MCALLEN, RGV – The McAllen Education Foundation is to donate $65,000 to McAllen ISD in order to boost the number of students participating in FIRST RGV’s robotics competitions.
MEF is a a philanthropic, tax-exempt, public corporation that operates independently of McAllen ISD and is governed by a board made up of business and civic leaders from the community. FIRST RGV is a non-profit that runs robotics competitions in conjunction with career and technical education departments at Valley school districts.
“McAllen currently has 51 teams. Our goal is to add 20 FIRST Lego League Junior teams, that would be one FLL Junior team at every elementary school,” said MEF President Annie Holander Miller. “Then we would add 60 FIRST Lego League teams, three at every elementary school. And then six FIRST Lego League teams, one at every middle school. We would go from roughly 510 students to, I think we calculated 1,300 students.”
Asked how much MEF has agreed to invest, Miller said:
“What we are looking at is investing $65,000. I cannot tell you how excited I am about this. It has been eye-opening to a lot of our community members to learn about robotics. When you hear robotics, you think computers and coding. You do not think about all of the other ways that students are impacted with the presentation skills, with the art skills. It is truly a complete STEAM-plus approach.”
STEAM stands for Science, Technology. Engineering, Arts, and Math. Asked what soft skills students learn by participating in robotics competitions, Miller said: “Critical thinking, problem solving, communications, team work.”
Miller has two children at Ben Milam Elementary School in McAllen. She said she first learned about FIRST’s robotics competitions through friends who had children at the school.
“The night before the kids could sign up to be on the robotics team, it was sort of all the buzz among the parents; that the students had to get to school by 7 a.m., because the kids needed to be in line, that it was the first 30 kids. I just could not figure out what was all this whole robotics thing,” Miller said.
“Later in the year I learned a little bit more about some of the work the teachers were doing with the students and some of the equipment that was needed at the school. That was really when my eyes were opened to the whole approach of robotics. Initially, I thought that robotics was simply coding and computers and engineering. I was able to later learn that it really is a more holistic education approach. It is an opportunity to look at every aspect of education, every aspect of a child, of a student.”
Miller said her understanding of the value of robotics for elementary, middle and high school students has also been aided by teachersat Milam and through a meeting with Christian Quintanilla, principal at Milam, Diana Peña, in McAllen ISD career and technical education department, and Jason Arms, president of FIRST RGV. “That was really where I better understood the whole concept, the whole approach of robotics,” Miller said.
Miller said she has yet to experience the excitement of a FIRST robotics competition.

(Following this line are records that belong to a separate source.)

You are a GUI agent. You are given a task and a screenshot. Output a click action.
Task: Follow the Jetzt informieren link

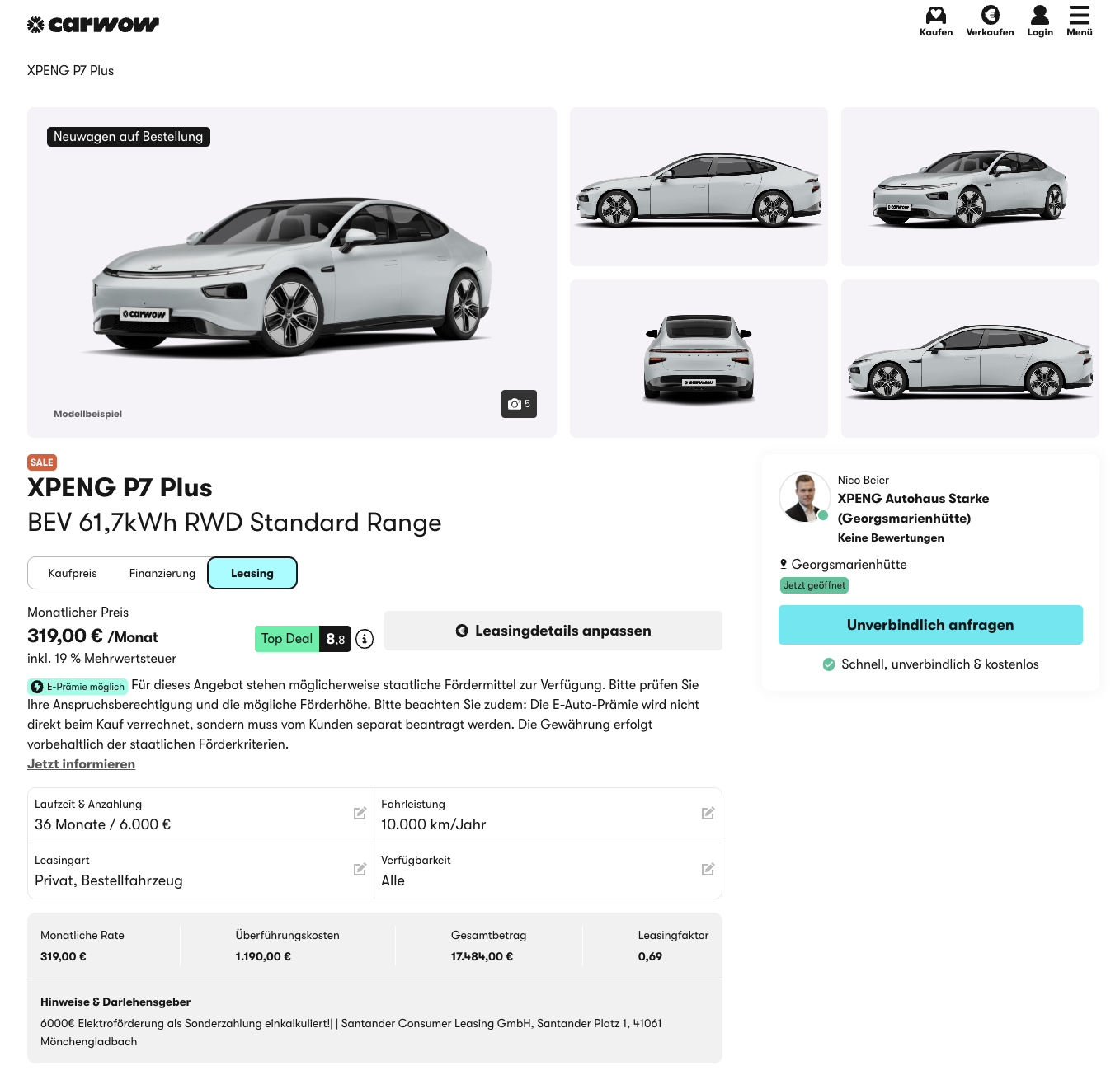click(x=81, y=764)
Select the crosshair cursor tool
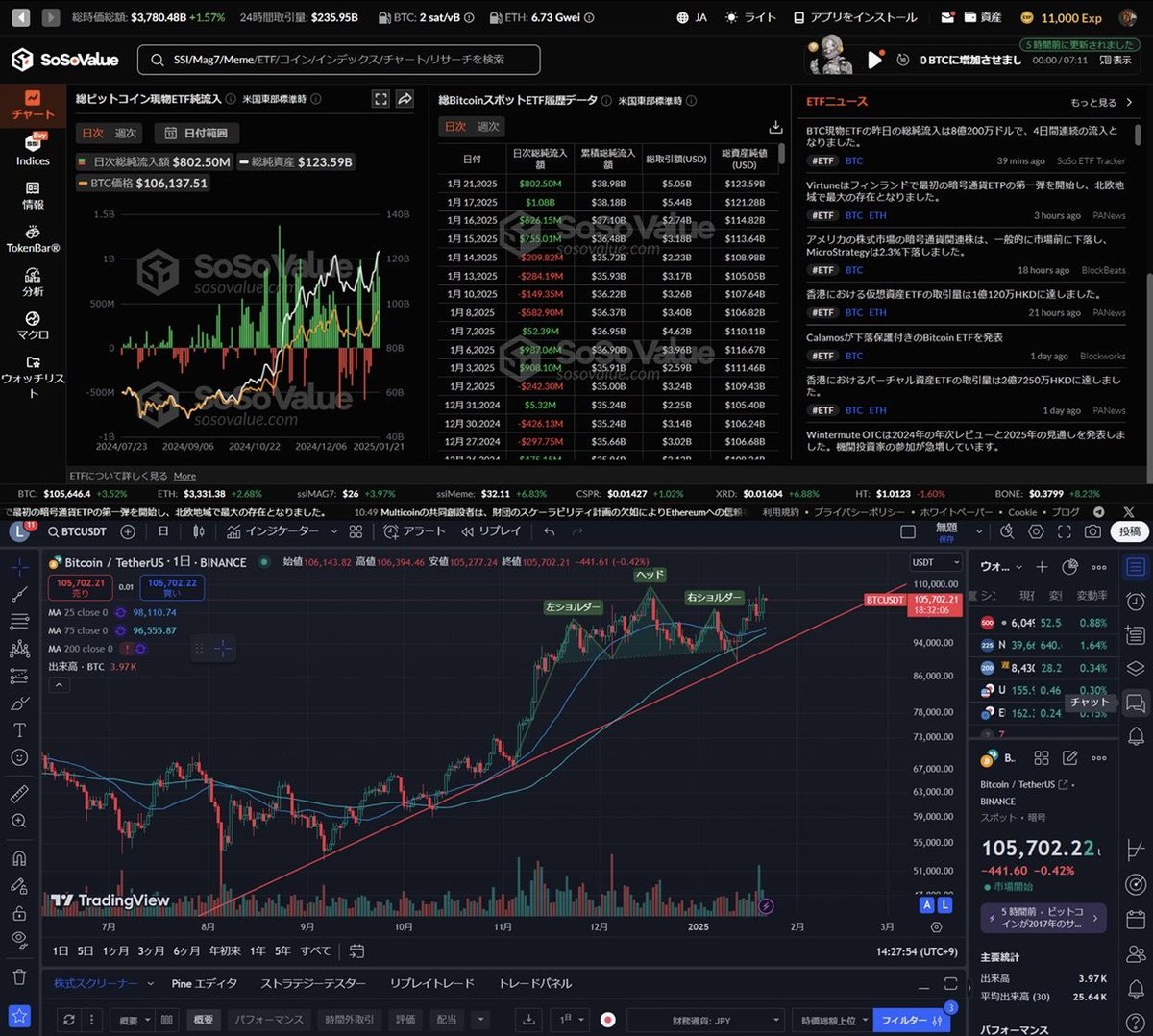This screenshot has width=1153, height=1036. point(19,567)
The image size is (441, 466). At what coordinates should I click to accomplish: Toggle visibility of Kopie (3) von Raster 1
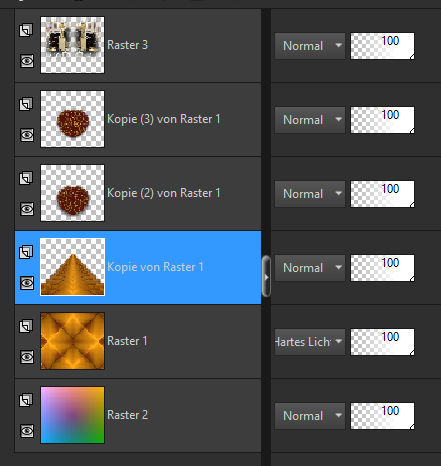pos(27,135)
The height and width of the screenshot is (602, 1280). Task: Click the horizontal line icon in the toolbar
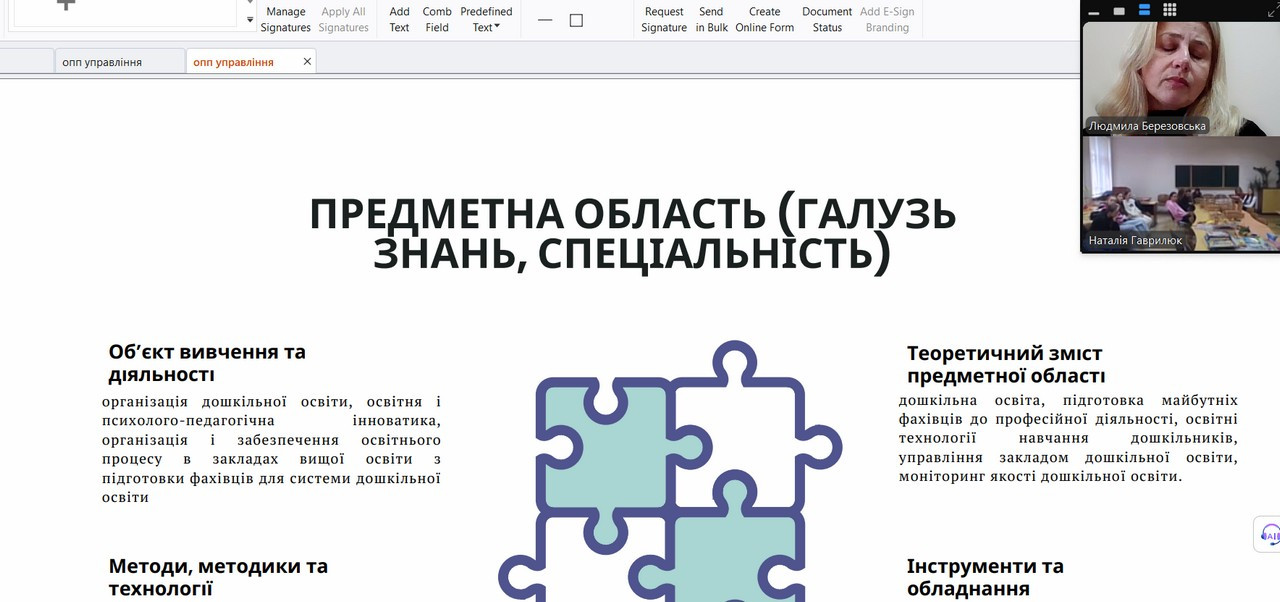[545, 20]
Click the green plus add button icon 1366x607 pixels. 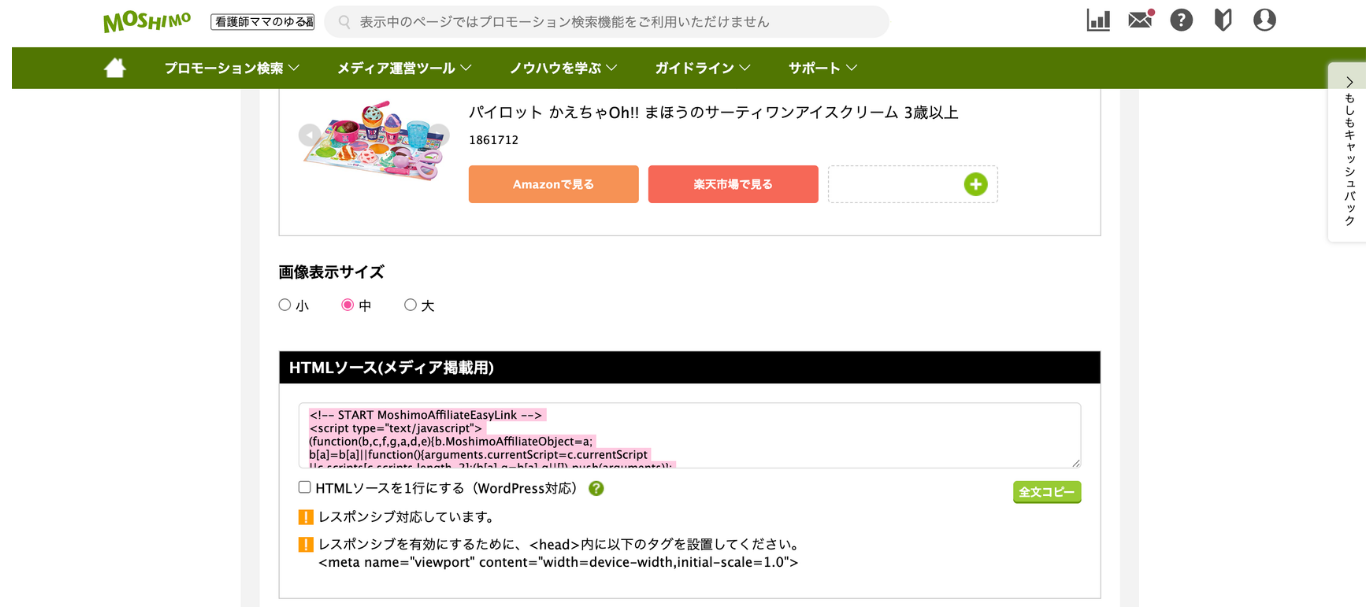[976, 184]
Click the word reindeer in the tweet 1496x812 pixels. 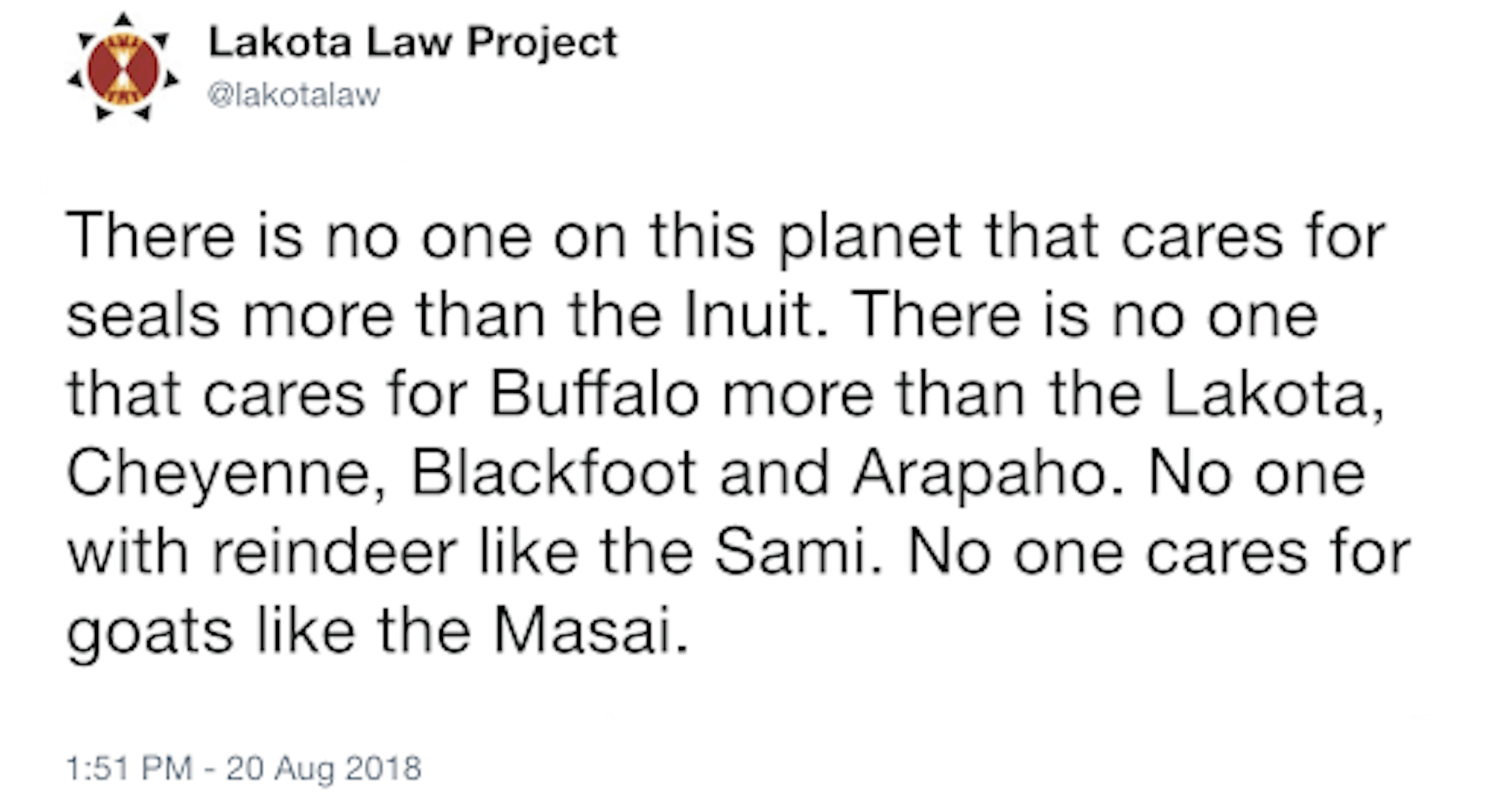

“I hope to get to one soon,” she said. “I am hoping to get one soon. I am hoping that next year my first-grader and third-grader will be participating. At Milam, the morning that kids could sign up to be on the team, there was a line wrapped around the school. The kids want this. That is what’s exciting. The kids are asking for this. They want to learn more. They want to be engaged in learning. That is the key to so much with education. You have got to get them engaged.”
Miller said that while boosting the number of students that get to experience FIRST competitions is laudable, there could be an even greater benefit for the greater McAllen community.
“I think these teams are amazing. I think it is really great to watch the kids that get to compete, compete. But what I am even more excited about is finding a way to expose every child in the McAllen Independent School District to the concept of robotics. Not just the students who are participating on the competitive teams, but making sure that we let every student see what this is all about,” Miller said.
“My personal hope is that we can find students, particularly K-thru-5 students, who may not necessarily be on a college-ready path. They might come from a family with a long line of auto mechanics. They may come from a long line of machinery employees. And, what happens is, once they get to high school and we start saying to them, listen, figuring out how this motor, how this engine works, that is engineering. Well, if we wait until they are in high school, it is too late. It is really too late to change anything for them. Whereas, if we can identify them, K-thru-5, we have a real opportunity to really transform where they are going and where their path is.”
Miller added: “It is awesome to have the competitiive teams. What we are looking to do, with our support, through the foundation, is more than double the number of students who are participating in the competitive teams. But again, more than that, what we want to do is, we really want to expose all the kids. Typically, what happens with these competitive teams, these after-school clubs is the kids who get involved are the kids whose parents are involved and engaged. The parents know what is going on at school, the kids usually have more of a support system. What we really need to do is dig in and make sure we are arming every teacher in the school to be able to help identify kids who may not be as plugged in. We need to find them and make sure that we are getting them involved.”